Exercise: In the listing below, print exactly the lines between the line holding "Click the star favorite icon" and the line holding "Click the 438 Tsd. forecast value", inclusive, and no more.

Data for this task:
________________________________________

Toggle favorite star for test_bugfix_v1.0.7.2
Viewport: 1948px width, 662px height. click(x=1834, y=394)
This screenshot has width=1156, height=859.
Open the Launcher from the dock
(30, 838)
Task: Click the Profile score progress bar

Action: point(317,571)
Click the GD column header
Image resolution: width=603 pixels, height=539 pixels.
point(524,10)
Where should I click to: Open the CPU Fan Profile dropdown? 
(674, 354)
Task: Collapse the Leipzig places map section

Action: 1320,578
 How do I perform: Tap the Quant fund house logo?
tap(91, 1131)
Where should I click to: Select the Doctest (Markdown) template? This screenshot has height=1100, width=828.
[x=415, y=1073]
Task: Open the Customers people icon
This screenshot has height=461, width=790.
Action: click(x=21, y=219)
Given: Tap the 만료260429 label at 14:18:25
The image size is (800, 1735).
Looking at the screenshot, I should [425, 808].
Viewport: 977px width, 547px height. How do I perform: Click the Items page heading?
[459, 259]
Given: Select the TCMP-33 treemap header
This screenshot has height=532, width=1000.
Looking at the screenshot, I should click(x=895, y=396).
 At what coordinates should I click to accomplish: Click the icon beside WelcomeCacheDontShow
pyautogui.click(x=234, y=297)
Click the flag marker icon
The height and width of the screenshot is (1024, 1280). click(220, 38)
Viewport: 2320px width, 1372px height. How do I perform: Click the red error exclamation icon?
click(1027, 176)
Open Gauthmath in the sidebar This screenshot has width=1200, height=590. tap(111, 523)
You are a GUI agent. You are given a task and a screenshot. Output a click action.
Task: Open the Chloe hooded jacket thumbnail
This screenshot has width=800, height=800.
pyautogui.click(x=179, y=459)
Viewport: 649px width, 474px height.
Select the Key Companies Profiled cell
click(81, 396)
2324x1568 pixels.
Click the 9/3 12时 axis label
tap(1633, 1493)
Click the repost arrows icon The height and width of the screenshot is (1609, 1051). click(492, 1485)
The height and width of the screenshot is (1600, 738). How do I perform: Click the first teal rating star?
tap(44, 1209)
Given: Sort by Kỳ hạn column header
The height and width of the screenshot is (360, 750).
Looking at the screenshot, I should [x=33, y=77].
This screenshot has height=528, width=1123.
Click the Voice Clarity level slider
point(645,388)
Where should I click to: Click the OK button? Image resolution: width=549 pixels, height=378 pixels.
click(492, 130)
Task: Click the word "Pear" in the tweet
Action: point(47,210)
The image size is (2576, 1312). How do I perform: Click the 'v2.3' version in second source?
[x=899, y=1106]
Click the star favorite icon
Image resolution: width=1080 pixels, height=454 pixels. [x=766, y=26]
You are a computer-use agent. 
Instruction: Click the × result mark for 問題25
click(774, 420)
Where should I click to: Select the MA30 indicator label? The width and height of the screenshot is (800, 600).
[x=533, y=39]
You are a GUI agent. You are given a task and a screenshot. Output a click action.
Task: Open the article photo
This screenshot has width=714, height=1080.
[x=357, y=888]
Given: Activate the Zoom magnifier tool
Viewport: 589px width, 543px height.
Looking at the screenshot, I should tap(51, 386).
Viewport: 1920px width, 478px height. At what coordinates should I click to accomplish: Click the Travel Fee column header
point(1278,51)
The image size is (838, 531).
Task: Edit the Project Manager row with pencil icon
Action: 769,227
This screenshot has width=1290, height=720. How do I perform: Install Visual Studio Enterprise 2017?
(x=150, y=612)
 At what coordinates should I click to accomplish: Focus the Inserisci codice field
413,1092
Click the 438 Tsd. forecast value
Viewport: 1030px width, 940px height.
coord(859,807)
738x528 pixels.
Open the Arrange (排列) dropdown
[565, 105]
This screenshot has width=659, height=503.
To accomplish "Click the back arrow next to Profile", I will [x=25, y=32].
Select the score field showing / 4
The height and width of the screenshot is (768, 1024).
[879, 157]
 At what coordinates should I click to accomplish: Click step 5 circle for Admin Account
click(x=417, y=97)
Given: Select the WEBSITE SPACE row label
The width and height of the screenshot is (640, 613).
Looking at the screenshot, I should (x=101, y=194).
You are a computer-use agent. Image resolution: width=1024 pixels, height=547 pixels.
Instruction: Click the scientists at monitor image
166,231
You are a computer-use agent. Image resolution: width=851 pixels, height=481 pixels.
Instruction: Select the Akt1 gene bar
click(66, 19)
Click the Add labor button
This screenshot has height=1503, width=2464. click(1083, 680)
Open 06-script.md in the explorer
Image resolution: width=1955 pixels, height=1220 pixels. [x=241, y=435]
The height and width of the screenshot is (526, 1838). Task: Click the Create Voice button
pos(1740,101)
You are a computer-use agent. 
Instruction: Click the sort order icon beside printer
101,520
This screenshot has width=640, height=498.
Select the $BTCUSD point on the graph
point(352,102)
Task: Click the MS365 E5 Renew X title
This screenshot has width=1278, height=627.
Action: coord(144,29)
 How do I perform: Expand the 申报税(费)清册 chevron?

________________________________________

Response below:
Click the star favorite icon
Image resolution: width=1080 pixels, height=454 pixels. [x=766, y=26]
You are a computer-use agent. 
Instruction: Click the × result mark for 問題25
click(774, 420)
Where should I click to: Select the MA30 indicator label? The width and height of the screenshot is (800, 600).
[x=533, y=39]
You are a GUI agent. You are given a task and a screenshot. Output a click action.
Task: Open the article photo
This screenshot has width=714, height=1080.
[x=357, y=888]
Given: Activate the Zoom magnifier tool
Viewport: 589px width, 543px height.
Looking at the screenshot, I should tap(51, 386).
Viewport: 1920px width, 478px height. At what coordinates should I click to accomplish: Click the Travel Fee column header
point(1278,51)
The image size is (838, 531).
Task: Edit the Project Manager row with pencil icon
Action: 769,227
This screenshot has width=1290, height=720. How do I perform: Install Visual Studio Enterprise 2017?
(x=150, y=612)
 At what coordinates should I click to accomplish: Focus the Inserisci codice field
413,1092
Click the 438 Tsd. forecast value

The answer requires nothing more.